Según un estudio reciente de la Academia Americana de la Medicina del Sueño, un algoritmo recientemente desarrollado puede ser la clave para optimizar el estado de alerta con la cafeína.

La cafeína es el estimulante más consumido para contrarrestar los efectos de la pérdida de sueño en el desempeño neuroconductual. Sin embargo, para ser seguro y más efectivo, debe consumirse en el momento correcto y en la cantidad correcta.

Este estudio propuso un algoritmo de optimización automatizado para identificar estrategias de dosificación de cafeína seguras y efectivas que maximicen el estado de alerta bajo cualquier condición de pérdida de sueño.

“Descubrimos que al usar nuestro algoritmo, que determina cuándo y cuánta cafeína debe consumir un sujeto, podemos mejorar el estado de alerta hasta en un 64 por ciento, mientras consumimos la misma cantidad total de cafeína”, dijo el investigador principal y autor principal Jaques Reifman.

“Alternativamente, un sujeto puede reducir el consumo de cafeína hasta en un 65 por ciento y aún así lograr mejoras equivalentes en el estado de alerta”.

Reifman es científico investigador sénior y director del Instituto de Aplicaciones de Software de Informática de Alto Rendimiento y del Centro de Investigación de Tecnología Avanzada y Telemedicina de la Investigación Médica del Ejército de EE. UU.

El estudio utilizó un modelo matemático validado que predice los efectos de la pérdida de sueño y la cafeína en el rendimiento de la tarea de vigilancia psicomotora y lo combinó con un algoritmo de optimización computacionalmente eficiente para determinar cuándo y cuánta cafeína consumir para maximizar la vigilancia durante la pérdida de sueño .

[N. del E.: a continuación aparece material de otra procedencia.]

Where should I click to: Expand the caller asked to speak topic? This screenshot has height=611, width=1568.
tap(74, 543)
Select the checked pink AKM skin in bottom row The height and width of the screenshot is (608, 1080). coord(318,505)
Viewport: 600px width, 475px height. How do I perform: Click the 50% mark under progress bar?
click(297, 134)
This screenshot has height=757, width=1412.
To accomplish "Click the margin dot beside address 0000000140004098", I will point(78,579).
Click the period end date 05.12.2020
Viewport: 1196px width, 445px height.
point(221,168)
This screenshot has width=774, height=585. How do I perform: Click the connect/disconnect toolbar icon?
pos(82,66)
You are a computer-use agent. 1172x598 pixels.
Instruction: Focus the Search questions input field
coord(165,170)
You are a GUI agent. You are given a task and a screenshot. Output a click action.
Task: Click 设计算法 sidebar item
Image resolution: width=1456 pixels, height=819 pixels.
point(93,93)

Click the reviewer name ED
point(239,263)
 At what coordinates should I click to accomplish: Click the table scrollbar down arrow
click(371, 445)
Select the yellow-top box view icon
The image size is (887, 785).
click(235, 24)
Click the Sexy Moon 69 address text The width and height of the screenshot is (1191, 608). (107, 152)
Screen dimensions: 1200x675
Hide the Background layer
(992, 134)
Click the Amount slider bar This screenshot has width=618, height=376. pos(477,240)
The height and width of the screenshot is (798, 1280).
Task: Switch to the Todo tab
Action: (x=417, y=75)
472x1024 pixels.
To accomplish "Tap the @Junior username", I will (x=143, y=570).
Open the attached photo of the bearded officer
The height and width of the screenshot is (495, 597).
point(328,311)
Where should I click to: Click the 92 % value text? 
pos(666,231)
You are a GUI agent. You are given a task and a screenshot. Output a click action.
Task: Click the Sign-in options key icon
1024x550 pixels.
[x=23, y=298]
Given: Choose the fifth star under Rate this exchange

El algoritmo toma un horario de sueño / vigilia proporcionado por el usuario y la cafeína máxima permitida como entradas y proporciona una estrategia de dosificación de cafeína como salida.

El algoritmo se evaluó mediante el cálculo y la comparación de estrategias de dosificación para cuatro estudios experimentales previamente publicados sobre la pérdida de sueño.

Para cada estudio, se calcularon dos estrategias de dosificación: una que mejoró el rendimiento previsto utilizando la misma cantidad total de cafeína que en los estudios originales, y otra que logró un nivel de rendimiento equivalente al de los estudios originales que utilizaron una menor cantidad de cafeína.

En comparación con las estrategias de dosificación originales utilizadas en los estudios, el algoritmo identificó estrategias que mejoraron el rendimiento neuroconductual en hasta un 64 por ciento o redujeron el consumo de cafeína hasta en un 65 por ciento.

Según los autores, estos resultados sugieren que el algoritmo puede adaptar el tiempo y la cantidad de cafeína al cronograma particular de sueño / vigilia de cada condición de estudio para maximizar sus beneficios.

“Nuestro algoritmo es la primera herramienta cuantitativa que brinda una guía automatizada y personalizada para la dosificación de cafeína segura y efectiva para maximizar el estado de alerta en los momentos más necesarios durante cualquier condición de pérdida de sueño”, dijo Reifman.